Start of DATA RECORDS

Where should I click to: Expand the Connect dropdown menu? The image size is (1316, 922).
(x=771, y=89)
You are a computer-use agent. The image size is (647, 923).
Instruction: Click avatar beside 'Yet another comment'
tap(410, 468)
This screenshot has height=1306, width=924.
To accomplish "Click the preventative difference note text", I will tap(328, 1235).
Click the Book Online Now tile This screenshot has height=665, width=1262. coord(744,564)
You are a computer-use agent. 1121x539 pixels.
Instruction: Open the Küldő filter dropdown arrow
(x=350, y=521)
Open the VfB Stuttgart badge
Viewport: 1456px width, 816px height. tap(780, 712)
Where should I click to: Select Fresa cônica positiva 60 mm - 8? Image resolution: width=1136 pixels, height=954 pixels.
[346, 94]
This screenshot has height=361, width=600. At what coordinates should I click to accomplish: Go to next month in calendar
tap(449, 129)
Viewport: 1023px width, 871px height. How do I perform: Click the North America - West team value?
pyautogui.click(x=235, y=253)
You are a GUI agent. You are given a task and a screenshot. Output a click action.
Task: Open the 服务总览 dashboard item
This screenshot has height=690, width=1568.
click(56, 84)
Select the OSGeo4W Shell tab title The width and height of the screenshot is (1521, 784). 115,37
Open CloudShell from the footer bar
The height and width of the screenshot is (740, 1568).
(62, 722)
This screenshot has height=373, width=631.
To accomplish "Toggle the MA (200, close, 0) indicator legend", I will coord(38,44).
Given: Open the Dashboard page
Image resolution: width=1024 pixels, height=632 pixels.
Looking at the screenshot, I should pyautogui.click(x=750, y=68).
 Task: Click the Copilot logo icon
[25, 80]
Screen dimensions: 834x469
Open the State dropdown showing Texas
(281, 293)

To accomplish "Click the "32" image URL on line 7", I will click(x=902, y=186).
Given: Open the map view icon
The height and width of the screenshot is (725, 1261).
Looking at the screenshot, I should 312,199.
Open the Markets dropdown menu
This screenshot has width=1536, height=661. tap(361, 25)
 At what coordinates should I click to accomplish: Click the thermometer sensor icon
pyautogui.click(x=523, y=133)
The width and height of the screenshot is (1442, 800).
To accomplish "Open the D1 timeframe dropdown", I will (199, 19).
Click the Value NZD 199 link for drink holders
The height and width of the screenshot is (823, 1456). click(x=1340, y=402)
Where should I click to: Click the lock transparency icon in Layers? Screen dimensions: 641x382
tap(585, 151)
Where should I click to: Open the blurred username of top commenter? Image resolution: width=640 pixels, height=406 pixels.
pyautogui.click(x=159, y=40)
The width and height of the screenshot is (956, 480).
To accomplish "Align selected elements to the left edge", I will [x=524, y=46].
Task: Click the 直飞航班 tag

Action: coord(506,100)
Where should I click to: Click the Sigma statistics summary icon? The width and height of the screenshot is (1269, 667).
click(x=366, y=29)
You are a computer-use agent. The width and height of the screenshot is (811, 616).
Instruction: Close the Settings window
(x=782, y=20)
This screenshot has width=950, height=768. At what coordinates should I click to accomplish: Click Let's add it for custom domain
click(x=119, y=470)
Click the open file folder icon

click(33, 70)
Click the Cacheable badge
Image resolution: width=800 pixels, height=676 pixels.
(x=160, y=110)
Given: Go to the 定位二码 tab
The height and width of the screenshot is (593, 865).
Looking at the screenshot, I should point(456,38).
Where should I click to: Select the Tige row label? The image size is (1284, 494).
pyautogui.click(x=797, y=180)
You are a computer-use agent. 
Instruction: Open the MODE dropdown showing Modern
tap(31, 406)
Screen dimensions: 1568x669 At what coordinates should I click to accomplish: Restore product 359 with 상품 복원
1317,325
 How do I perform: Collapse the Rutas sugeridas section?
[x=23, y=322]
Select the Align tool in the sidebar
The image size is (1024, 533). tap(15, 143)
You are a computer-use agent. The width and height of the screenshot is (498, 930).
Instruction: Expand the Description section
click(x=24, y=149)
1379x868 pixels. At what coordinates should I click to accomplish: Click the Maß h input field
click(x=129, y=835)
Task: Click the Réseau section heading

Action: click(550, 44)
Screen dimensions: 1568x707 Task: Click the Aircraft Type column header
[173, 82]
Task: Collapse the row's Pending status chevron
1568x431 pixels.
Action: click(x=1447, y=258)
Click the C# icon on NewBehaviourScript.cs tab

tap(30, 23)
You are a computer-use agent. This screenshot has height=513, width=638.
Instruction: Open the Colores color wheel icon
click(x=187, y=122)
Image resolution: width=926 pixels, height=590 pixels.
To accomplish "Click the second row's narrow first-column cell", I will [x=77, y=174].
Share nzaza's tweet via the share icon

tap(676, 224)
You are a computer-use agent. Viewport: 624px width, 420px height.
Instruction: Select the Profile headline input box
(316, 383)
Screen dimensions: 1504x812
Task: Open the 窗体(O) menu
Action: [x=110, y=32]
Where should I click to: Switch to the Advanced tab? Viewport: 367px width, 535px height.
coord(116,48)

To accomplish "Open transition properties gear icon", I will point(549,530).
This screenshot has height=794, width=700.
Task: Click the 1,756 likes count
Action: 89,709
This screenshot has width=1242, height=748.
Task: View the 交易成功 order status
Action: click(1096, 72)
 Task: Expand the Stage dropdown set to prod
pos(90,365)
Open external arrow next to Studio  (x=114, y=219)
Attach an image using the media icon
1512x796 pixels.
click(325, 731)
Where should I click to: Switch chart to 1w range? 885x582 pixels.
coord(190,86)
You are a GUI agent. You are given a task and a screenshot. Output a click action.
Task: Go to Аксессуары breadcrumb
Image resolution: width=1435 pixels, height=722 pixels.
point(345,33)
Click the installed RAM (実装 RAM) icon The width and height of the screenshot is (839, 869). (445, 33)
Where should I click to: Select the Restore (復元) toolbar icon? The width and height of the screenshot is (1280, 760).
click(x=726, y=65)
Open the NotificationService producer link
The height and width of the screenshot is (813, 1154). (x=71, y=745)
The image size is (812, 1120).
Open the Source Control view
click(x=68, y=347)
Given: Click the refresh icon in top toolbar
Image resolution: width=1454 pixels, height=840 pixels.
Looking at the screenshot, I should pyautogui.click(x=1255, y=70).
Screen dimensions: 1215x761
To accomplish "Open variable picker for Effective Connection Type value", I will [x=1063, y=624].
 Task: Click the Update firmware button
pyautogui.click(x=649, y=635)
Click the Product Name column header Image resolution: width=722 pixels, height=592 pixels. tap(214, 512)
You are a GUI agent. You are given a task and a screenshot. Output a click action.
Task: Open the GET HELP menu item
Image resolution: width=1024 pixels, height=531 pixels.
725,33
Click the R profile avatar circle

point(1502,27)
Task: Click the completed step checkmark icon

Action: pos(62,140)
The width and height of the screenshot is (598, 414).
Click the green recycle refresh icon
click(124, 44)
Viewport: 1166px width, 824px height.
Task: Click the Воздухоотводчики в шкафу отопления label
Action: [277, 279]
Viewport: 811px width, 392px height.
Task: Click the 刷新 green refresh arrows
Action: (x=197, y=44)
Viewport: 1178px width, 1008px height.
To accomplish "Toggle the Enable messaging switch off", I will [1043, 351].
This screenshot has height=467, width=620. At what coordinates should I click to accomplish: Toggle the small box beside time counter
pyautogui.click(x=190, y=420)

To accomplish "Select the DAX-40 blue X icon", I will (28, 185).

End of DATA RECORDS

Extract the lines of the preceding material that run from the line with "How do I perform: Collapse" through the line with "Image resolution: width=926", inclusive, reproducing them exactly and adding nothing.

 How do I perform: Collapse the Rutas sugeridas section?
[x=23, y=322]
Select the Align tool in the sidebar
The image size is (1024, 533). tap(15, 143)
You are a computer-use agent. The width and height of the screenshot is (498, 930).
Instruction: Expand the Description section
click(x=24, y=149)
1379x868 pixels. At what coordinates should I click to accomplish: Click the Maß h input field
click(x=129, y=835)
Task: Click the Réseau section heading

Action: click(550, 44)
Screen dimensions: 1568x707 Task: Click the Aircraft Type column header
[173, 82]
Task: Collapse the row's Pending status chevron
1568x431 pixels.
Action: click(x=1447, y=258)
Click the C# icon on NewBehaviourScript.cs tab

tap(30, 23)
You are a computer-use agent. This screenshot has height=513, width=638.
Instruction: Open the Colores color wheel icon
click(x=187, y=122)
Image resolution: width=926 pixels, height=590 pixels.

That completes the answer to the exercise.